_WHAT YOU NEED TO DO_
**A)** In the passage on air pollution and cancer, what is the leading cause of lung cancer worldwide?
**B)** Write a continuation of the passage on air pollution and cancer, beginning after its final sentence.

_SELECTED EXCERPT_
------------------------------

Air pollution is the second leading cause of lung cancer in the world, after smoking according to a new analysis on the causes of lung cancer. Most of the global population resides in places where air pollution levels, because of emissions from industry, power generation, transportation, and domestic burning, considerably exceed the World Health Organization's health-based air-quality guidelines. A causal link between outdoor (ambient) air pollution, and especially particulate matter (PM) in outdoor air, with lung cancer incidence and mortality, has been substantially identified in recent studies. It is estimated that hundreds of thousands of lung cancer deaths annually worldwide are attributable to PM air pollution. Epidemiological evidence on outdoor air pollution and the risk of other types of cancer, such as bladder cancer or breast cancer, is more limited. Major primary air pollutants, those emitted directly into the environment largely as a result of the combustion of fossil and biomass fuels, include gaseous pollutants (such as sulfur dioxide [SO₂], nitrogen dioxide [NO₂], carbon monoxide [CO], and volatile organic compounds [VOCs]) and particulate matter (PM) (including carbonaceous aerosol particles, such as black soot). Although CO levels are often low outdoors in the developed world today (because of the use of emission controls such as catalytic converters on automobiles), high levels can be experienced near biomass burning sources, including wildfires. In addition, secondary air pollutants are formed in the atmosphere from primary pollutants and include gaseous ozone (O₃), a major component of photochemical smog, formed in the atmosphere when nitrogen oxides (NO_x) and hydrocarbons such as VOCs react in the presence of sunlight. Similarly, particulate sulfate (eg, sulfuric acid [H₂SO₄]) and nitrate (eg, ammonium nitrate [NH₄NO₃]) aerosols are commonly created in the atmosphere from SO₂ and NO_x, respectively. Primary combustion particles and secondary particles are small in diameter and are often referred to as fine particulate matter, or PM_2.5 (particles ≤2.5 µm in aerodynamic diameter). Submicron combustion-related PM_2.5 is of particular health concern because it contains numerous toxic compounds (eg, acids and heavy metals), and can penetrate deeper into the lung than the larger PM generated by natural processes, such as most windblown soil particle mass.

------------------------------

_DATASET CONTENT_
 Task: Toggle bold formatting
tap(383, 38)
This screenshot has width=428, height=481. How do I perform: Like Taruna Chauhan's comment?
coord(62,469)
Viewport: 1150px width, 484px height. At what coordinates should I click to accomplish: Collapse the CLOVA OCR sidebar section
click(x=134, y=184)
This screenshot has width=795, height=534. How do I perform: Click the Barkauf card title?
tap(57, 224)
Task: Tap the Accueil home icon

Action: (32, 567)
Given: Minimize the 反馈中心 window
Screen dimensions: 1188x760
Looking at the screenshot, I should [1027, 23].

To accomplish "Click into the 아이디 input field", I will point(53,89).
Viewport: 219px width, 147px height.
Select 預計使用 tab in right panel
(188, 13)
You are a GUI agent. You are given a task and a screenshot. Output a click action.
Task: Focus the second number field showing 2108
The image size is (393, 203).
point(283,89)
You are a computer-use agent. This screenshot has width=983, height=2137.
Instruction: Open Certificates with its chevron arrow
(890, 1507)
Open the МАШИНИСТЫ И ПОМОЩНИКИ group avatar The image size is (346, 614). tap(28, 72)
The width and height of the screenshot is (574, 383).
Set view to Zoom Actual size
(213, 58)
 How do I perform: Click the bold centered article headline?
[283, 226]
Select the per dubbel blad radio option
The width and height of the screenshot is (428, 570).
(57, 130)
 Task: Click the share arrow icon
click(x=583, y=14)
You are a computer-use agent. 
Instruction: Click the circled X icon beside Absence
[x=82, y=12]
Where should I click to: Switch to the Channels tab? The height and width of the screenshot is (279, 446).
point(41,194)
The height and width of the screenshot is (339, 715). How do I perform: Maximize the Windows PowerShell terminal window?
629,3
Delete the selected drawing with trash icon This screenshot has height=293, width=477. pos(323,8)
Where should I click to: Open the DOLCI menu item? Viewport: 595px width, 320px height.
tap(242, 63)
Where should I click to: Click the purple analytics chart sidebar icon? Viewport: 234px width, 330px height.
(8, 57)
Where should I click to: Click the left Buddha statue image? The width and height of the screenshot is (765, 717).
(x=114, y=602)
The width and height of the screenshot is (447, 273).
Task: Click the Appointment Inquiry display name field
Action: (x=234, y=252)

------------------------------

_TASK RESPONSES_
**A)** Smoking.

**B)**
Lung cancer is the most commonly diagnosed cancer worldwide and is the leading cause of cancer death, with an estimated 2.1 million new cases and 1.8 million deaths occurring in 2018, representing 11.6% of all new cancer diagnoses and 18.4% of all cancer deaths. In the United States, approximately 234,030 new lung cancer cases, and 154,050 deaths were estimated in the same year. Lung cancer is highly fatal, with an overall 5-year survival rate of only 18%. Rates of lung cancer incidence and mortality vary substantially within and between countries, depending largely on historical patterns of cigarette smoking, with long latency periods of up to approximately 30 years between the start of the smoking epidemic and the rise of lung cancer incidence. On the basis of sufficient evidence in studies of humans and experimental animals, as well as strong mechanistic evidence, the International Agency for Research on Cancer (IARC) in 2013 classified both outdoor air pollution and PM in outdoor air pollution as Group 1 human carcinogens for lung. In the introduction to their landmark report on the preliminary findings of their case-control study of lung cancer in London, Doll and Hill commented in 1950 that 2 main causes had been put forward: 1) general atmospheric pollution from automobile exhaust and surface dust from tarred roads and from gas works, industrial plants, and coal fires; and 2) smoking tobacco. In the ensuing 70 years, the dominance of tobacco smoking as a cause of lung cancer perhaps distracted attention away from the role of outdoor air pollution as another avoidable cause.

Mortality attributable to PM_2.5 depends not only on patterns in ambient pollutant levels but also on other factors, including underlying population dynamics, aging, mortality rates, access to health care, and other racial and socioeconomic disparities, and, as such, the number of estimated attributable lung cancer deaths has increased by nearly 30% since 2007. These factors may also explain, at least in part, the wide variation in country-specific estimates. Age-standardized PM_2.5-attributable lung cancer mortality rates and population-attributable fractions in the United States, for example, were 1.6 per 100,000 (95% UI, 0.65-2.91 per 100,000) and 4.7% (95% UI, 1.9%-8.5%) compared with 7.4 per 100,000 (95% UI, 5.4-9.5 per 100,000) and 20.5% (95% UI, 14.8%-25.9%) in China.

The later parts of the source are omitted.